Information shown.
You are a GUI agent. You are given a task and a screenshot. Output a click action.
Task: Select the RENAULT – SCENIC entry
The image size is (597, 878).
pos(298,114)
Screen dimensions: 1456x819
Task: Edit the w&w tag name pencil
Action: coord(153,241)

What the task asks. Print the records above again, every line unchanged.

Result of the task.
You are a GUI agent. You are given a task and a screenshot. Output a click action.
Task: Select the RENAULT – SCENIC entry
The image size is (597, 878).
pos(298,114)
Screen dimensions: 1456x819
Task: Edit the w&w tag name pencil
Action: coord(153,241)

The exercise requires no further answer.